Shakhobidin Zoirov (born 3 March 1993) is an Uzbekistani professional boxer. As an amateur he won gold medals at the 2016 Summer Olympics and 2019 World Championships, both in the flyweight division.

Amateur career

Olympic result
Rio 2016
Round of 32: Defeated Brendan Irvine (Republic of Ireland) 3–0
Round of 16: Defeated Antonio Vargas (USA) 3–0
Quarter-finals: Defeated Elvin Mamishzada (Azerbaijan) 3–0
Semi-finals: Defeated Yoel Finol (Venezuela) 3–0
Final: Defeated Mikhail Aloyan (Russia) 3–0

World Championship result
2019 Yekaterinburg
Round 1: Defeated Yhlas Gylychjanov (Turkmenistan) 5–0
Round 2: Defeated Rodrigo Marte (Dominican Republic) 5–0
Round 3: Defeated Azat Usenaliev (Kyrgyzstan) 5–0
Quarter-finals: Defeated Daniel Asenov (Bulgaria) 5–0
Semi-finals: Defeated Billal Bennama (France) 5–0
Final: Defeated Amit Panghal (India) 5–0

Asian Games result
2014 Incheon
Preliminaries 2: Defeated Chang Yong (China) 3–0
Quarter-finals: Defeated Gaurav Bidhuri (India) 3–0
Semi-finals: Defeated Muhammad Waseem (Pakistan) 3–0
Final: Defeated by Ilyas Suleimenov (Kazakhstan) 2–1

Professional career
Zoirov made his professional debut on 5 April 2019 against Anthony Holt, scoring a knockout (KO) victory within the first minute of the opening round.

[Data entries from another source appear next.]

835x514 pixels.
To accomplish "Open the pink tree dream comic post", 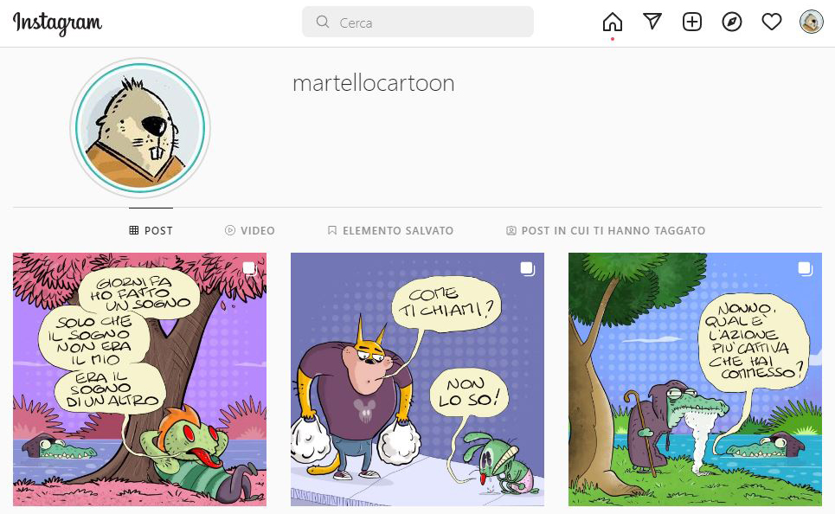I will (x=139, y=379).
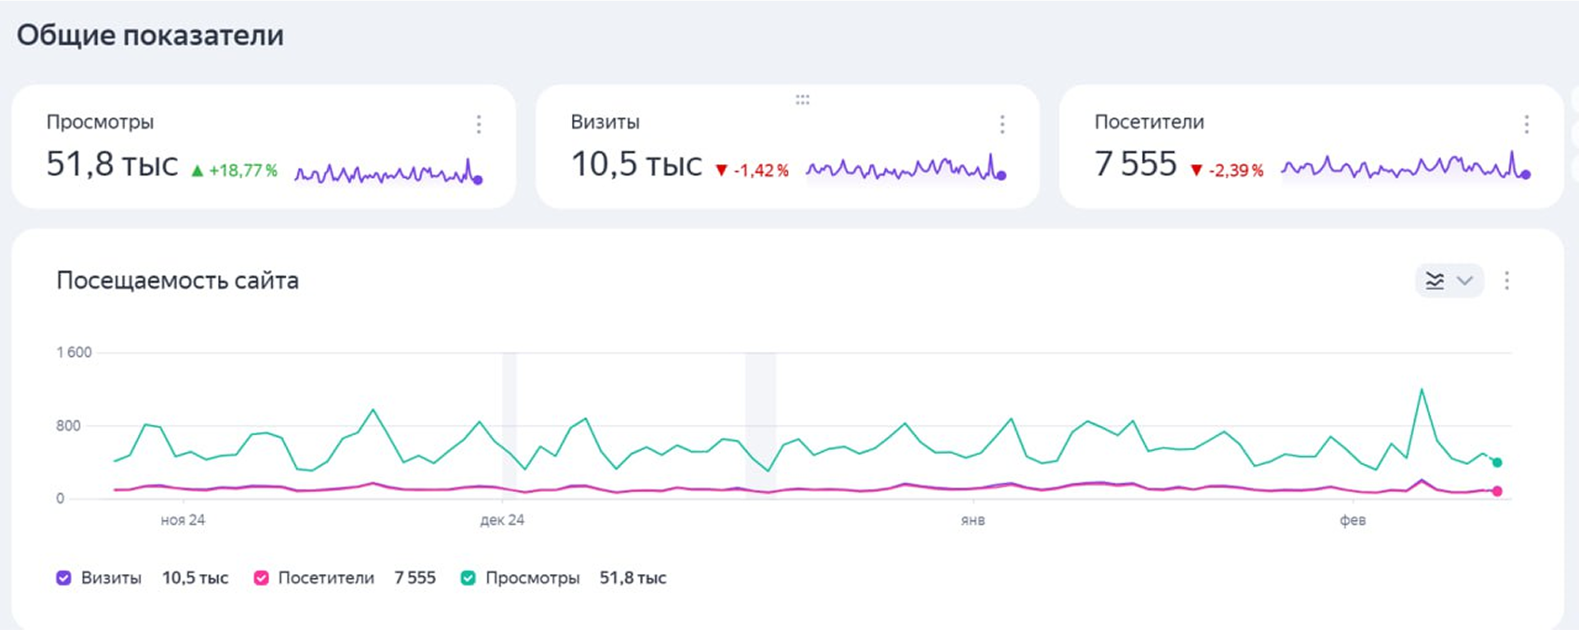Click the red down arrow next to -1,42 %
Viewport: 1579px width, 630px height.
click(x=721, y=171)

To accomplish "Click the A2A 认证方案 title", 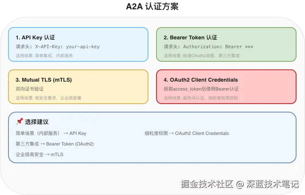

His second fight came on 18 May 2019 against Mishiko Shubitidze. Zoirov knocked his opponent down twice en route to a first-round technical knockout (TKO) victory. He next fought Sandeep Singh Bhatti on 12 July 2019. Zoirov was taken the distance for the first time in his professional career, winning via unanimous decision (UD) over four rounds.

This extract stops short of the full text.